# TASK GOAL
Let the answer be the lines from the one with "This screenshot has width=600, height=760." to the end of the entries, copied exactly with both boundary lines kept.

━━━━━ RECORD EXTRACTS ━━━━━

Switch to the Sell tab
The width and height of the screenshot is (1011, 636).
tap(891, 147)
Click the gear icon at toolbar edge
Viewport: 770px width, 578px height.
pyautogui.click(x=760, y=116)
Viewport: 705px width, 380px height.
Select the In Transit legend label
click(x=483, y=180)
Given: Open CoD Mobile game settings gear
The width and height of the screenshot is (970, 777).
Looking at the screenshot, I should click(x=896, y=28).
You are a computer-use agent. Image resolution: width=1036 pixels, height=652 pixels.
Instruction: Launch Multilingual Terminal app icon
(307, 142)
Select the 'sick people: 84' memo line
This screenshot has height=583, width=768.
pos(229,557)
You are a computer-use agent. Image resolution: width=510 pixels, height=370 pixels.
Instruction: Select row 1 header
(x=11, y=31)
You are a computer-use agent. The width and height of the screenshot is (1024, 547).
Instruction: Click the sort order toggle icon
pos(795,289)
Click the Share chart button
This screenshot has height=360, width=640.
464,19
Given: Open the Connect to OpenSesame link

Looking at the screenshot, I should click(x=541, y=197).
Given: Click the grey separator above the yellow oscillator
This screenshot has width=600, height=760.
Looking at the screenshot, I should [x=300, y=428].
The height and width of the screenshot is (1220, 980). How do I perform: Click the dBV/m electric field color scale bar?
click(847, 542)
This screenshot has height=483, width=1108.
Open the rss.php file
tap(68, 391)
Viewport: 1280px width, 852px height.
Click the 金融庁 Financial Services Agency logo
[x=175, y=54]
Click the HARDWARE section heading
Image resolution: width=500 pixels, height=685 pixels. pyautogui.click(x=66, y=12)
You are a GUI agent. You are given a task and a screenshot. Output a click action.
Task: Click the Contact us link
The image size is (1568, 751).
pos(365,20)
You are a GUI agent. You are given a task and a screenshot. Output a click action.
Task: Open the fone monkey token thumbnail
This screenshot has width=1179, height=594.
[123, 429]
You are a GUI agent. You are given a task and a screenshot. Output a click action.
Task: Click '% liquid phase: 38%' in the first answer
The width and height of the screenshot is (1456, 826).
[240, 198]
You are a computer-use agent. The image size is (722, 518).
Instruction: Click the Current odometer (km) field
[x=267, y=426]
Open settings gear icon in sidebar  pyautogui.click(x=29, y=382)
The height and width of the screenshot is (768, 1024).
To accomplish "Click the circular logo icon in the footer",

━━━━━

# ANSWER FOR THE TASK
This screenshot has width=600, height=760.
Looking at the screenshot, I should [x=300, y=428].
The height and width of the screenshot is (1220, 980). How do I perform: Click the dBV/m electric field color scale bar?
click(847, 542)
This screenshot has height=483, width=1108.
Open the rss.php file
tap(68, 391)
Viewport: 1280px width, 852px height.
Click the 金融庁 Financial Services Agency logo
[x=175, y=54]
Click the HARDWARE section heading
Image resolution: width=500 pixels, height=685 pixels. pyautogui.click(x=66, y=12)
You are a GUI agent. You are given a task and a screenshot. Output a click action.
Task: Click the Contact us link
The image size is (1568, 751).
pos(365,20)
You are a GUI agent. You are given a task and a screenshot. Output a click action.
Task: Open the fone monkey token thumbnail
This screenshot has width=1179, height=594.
[123, 429]
You are a GUI agent. You are given a task and a screenshot. Output a click action.
Task: Click '% liquid phase: 38%' in the first answer
The width and height of the screenshot is (1456, 826).
[240, 198]
You are a computer-use agent. The image size is (722, 518).
Instruction: Click the Current odometer (km) field
[x=267, y=426]
Open settings gear icon in sidebar  pyautogui.click(x=29, y=382)
The height and width of the screenshot is (768, 1024).
To accomplish "Click the circular logo icon in the footer",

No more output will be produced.